Try it:
Every line of the entries below that mentions "cell" is to be copied out.
-- Extracted material follows --
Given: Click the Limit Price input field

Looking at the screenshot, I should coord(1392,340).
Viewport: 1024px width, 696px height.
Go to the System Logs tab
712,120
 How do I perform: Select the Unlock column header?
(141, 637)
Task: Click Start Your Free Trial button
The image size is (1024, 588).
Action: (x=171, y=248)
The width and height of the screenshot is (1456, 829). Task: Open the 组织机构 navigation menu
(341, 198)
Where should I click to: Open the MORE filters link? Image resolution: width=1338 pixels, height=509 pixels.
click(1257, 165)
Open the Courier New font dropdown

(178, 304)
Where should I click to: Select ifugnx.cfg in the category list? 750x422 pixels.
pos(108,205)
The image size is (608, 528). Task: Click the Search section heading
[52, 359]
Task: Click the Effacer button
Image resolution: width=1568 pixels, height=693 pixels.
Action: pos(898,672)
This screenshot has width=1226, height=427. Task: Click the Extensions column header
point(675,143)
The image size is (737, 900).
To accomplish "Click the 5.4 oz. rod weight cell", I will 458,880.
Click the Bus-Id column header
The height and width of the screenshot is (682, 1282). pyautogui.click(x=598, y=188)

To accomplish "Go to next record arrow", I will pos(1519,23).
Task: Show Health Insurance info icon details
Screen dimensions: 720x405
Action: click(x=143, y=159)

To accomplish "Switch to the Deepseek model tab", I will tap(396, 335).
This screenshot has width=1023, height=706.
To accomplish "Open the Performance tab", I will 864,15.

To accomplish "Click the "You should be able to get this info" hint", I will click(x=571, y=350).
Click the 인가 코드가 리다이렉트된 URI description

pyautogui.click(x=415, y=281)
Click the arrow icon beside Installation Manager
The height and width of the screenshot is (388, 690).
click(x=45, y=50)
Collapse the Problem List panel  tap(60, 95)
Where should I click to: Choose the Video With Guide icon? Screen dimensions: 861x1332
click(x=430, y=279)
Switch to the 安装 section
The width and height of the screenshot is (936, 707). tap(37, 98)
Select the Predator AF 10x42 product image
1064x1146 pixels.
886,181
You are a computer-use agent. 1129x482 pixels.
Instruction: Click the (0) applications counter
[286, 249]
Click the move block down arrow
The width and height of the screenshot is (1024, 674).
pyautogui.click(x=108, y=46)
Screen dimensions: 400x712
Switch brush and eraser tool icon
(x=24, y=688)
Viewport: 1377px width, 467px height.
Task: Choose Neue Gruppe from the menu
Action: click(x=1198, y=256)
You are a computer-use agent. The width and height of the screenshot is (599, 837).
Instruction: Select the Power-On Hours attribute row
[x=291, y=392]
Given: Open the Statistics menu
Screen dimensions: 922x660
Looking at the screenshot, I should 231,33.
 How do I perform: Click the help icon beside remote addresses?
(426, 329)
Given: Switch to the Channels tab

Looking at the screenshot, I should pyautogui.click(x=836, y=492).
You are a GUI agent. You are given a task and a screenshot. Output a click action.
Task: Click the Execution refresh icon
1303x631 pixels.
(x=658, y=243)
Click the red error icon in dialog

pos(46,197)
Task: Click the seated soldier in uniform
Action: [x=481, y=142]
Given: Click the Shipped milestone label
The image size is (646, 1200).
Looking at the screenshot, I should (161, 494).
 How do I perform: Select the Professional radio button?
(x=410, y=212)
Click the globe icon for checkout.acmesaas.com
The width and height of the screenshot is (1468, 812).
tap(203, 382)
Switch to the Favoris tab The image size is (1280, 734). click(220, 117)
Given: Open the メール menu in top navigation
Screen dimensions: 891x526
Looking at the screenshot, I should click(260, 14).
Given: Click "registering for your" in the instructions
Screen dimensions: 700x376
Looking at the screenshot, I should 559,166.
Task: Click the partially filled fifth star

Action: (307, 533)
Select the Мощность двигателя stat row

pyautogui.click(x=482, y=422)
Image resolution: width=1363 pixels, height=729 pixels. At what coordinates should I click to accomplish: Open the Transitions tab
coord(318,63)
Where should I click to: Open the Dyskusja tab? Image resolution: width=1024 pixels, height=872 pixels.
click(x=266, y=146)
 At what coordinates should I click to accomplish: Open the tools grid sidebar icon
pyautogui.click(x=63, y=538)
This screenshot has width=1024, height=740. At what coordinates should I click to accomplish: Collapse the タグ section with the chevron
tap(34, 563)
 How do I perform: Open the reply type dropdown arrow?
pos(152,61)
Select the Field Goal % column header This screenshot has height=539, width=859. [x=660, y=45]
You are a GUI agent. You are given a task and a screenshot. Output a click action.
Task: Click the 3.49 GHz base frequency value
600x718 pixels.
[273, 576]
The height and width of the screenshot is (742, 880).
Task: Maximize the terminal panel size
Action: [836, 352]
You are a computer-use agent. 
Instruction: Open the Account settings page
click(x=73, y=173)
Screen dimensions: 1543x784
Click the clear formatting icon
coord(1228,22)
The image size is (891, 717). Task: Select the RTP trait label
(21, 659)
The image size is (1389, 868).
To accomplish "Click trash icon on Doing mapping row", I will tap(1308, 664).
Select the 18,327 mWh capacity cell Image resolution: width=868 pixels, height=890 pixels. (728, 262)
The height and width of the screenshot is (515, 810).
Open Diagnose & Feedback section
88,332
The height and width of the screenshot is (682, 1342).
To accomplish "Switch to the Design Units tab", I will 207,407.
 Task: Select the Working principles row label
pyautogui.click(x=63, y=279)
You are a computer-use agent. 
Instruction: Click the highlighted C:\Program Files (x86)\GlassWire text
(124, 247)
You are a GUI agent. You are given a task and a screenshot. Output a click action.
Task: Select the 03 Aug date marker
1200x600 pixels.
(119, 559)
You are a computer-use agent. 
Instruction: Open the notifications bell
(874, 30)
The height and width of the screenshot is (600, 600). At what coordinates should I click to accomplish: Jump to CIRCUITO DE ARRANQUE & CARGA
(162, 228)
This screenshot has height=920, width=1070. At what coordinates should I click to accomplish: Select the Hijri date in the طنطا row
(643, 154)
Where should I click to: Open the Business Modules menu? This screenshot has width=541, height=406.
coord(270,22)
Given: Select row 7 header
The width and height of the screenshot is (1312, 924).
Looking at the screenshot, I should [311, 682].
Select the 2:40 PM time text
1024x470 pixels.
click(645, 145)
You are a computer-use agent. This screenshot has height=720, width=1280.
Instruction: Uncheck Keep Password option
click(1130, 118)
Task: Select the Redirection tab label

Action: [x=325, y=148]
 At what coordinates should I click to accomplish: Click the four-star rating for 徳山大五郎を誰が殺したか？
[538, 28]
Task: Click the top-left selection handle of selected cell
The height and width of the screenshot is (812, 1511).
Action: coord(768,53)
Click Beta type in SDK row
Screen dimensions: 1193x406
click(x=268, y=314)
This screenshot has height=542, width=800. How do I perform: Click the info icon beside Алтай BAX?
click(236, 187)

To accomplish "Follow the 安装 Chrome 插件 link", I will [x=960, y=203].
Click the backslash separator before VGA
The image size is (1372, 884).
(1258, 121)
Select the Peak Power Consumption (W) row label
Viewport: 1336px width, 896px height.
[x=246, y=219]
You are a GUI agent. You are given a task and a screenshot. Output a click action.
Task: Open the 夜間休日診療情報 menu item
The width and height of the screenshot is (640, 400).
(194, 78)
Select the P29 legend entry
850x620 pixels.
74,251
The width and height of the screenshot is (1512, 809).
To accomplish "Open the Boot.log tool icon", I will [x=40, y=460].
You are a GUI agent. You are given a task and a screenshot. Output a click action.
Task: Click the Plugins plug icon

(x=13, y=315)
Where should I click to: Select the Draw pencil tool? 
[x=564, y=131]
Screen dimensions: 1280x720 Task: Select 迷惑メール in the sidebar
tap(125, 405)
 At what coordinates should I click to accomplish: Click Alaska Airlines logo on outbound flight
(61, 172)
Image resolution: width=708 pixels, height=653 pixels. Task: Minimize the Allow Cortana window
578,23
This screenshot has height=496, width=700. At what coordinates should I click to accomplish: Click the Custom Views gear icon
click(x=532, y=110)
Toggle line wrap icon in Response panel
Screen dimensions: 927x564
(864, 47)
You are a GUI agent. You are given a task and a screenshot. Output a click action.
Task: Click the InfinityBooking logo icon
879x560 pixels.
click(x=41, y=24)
-- Extracted material concluded --
Exercise solution:
To accomplish "Click the 5.4 oz. rod weight cell", I will 458,880.
Select the 18,327 mWh capacity cell Image resolution: width=868 pixels, height=890 pixels. (728, 262)
Task: Click the top-left selection handle of selected cell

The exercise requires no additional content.